Besides this, you can refer to examples over path C:\Program Files (x86)\Intel\oneAPI\mkl\latest\examples\examples_core_c.zip\c\lapack\source\

Best Regards,

Shanmukh.SS

Hi,

Reminder:

Has the solution provided helped? Is your issue resolved? Please let us know if the issue still persists.

Best Regards,

Shanmukh.SS

Many thanks for the reply. I did try LAPACKE_dsyevd  and it works!. I didn't know there were two categories of functions, computational routines and driver routines. The latter is probably is more suitable for my application. But I have not got the computational routine working (see the beginning of the post). My understanding is that after the decomposition into tridiagonal matrix, the results stored in array 'd' should be the eigenvalues. But in my case, it is not.

To further explain the problem I have, I have attached a screenshot.

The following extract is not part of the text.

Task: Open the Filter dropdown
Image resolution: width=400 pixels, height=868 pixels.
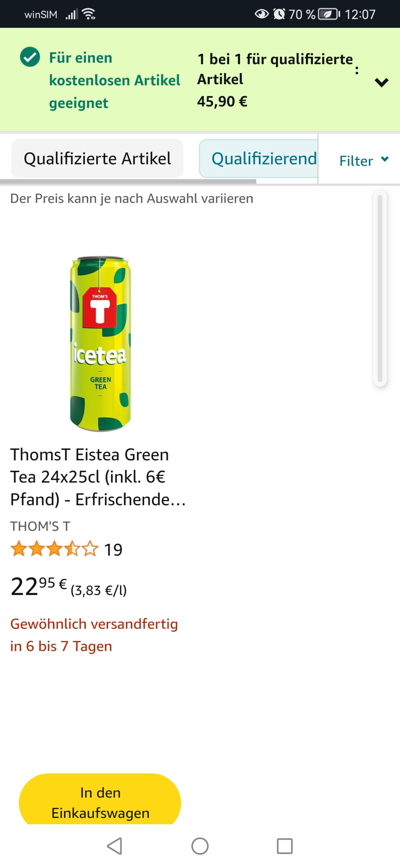Action: click(x=364, y=160)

Basically, I tried to decompose a very simple symmetric matrix 

[1, 2]

[2, 1]

The eigenvalues should be 3 and -1.  But as you see in the screenshot, after calling the function, I get 1 and 1 in the d array.

Please let me know if there is any wrong with the way I called the function. Thanks.

John

Hi,

To find all eigenvalues of a tridiagonal matrix T, you could use the function "sterf" which computes all eigenvalues of a real symmetric tridiagonal matrix using QR algorithm.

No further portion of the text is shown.